On Wednesday, the group announced Wu was replacing longstanding executive Trudy Dai as chief executive of the Taobao and Tmall ecommerce platforms. Together, the platforms provide the country’s largest online shopping services, but they have been steadily losing market share to Temu and Pinduoduo owner PDD Holdings, and ByteDance’s Douyin, the Chinese version of TikTok.

Dai is being moved to help form a new asset management company, according to the group. Alibaba has previously said that it would invest in a new $1bn tech fund founded by Zhang.

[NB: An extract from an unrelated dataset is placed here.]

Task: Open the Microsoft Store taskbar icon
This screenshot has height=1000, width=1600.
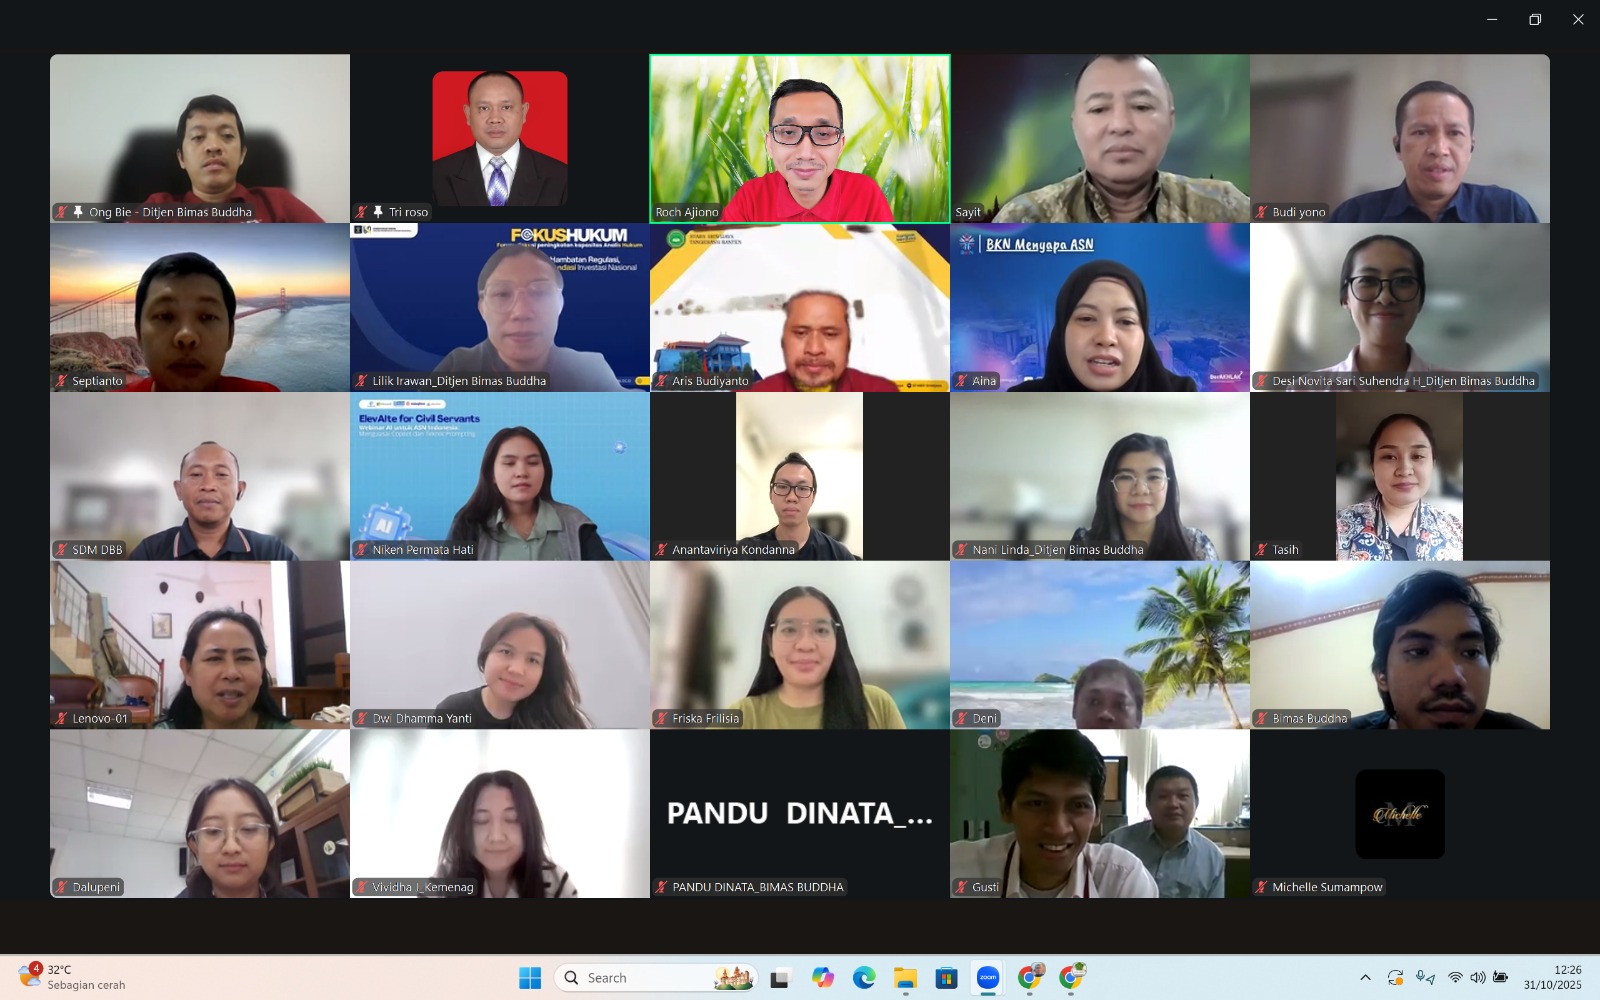Action: [946, 978]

Group chair Joseph Tsai, who took over the role from Zhang in September, said on Wednesday that “a new era requires a new strategic and organisational change”. He added: “I believe Alibaba will complete its transformation after undergoing this round of changes.”

In March, Alibaba announced it was splitting into six business units, with some targeting separate initial public offerings, in a bid to “unleash shareholder value” as China emerged from zero-Covid era restrictions. Alibaba’s shares have sunk by around 75 per cent since its peak three years ago, just before Beijing intervened to cancel the US listing of affiliate Ant Financial.

Alibaba’s restructuring plan was initially met with investor enthusiasm, which faded with growing pessimism about China’s economic recovery. Last month, Alibaba ditched plans to separate its cloud business, citing new US restrictions on crucial semiconductors. It also put the IPO of its supermarket business on hold.

During his first investor call as chief executive in November, Wu pitched the cloud business as the group’s future growth driver, pledging to invest in artificial intelligence to bolster its core ecommerce business.

“Alibaba needs to first fix the ecommerce business and integrate with cloud. It’s unclear how they will do this, but the cloud business is important in the run-up to an AI world,” said Clark.

Alibaba’s share price rose as much as 4.3 per cent in Hong Kong on Wednesday following news of the management changes. Once Asia’s most valuable company, Alibaba was overtaken in market capitalisation by its rival PDD in the past month.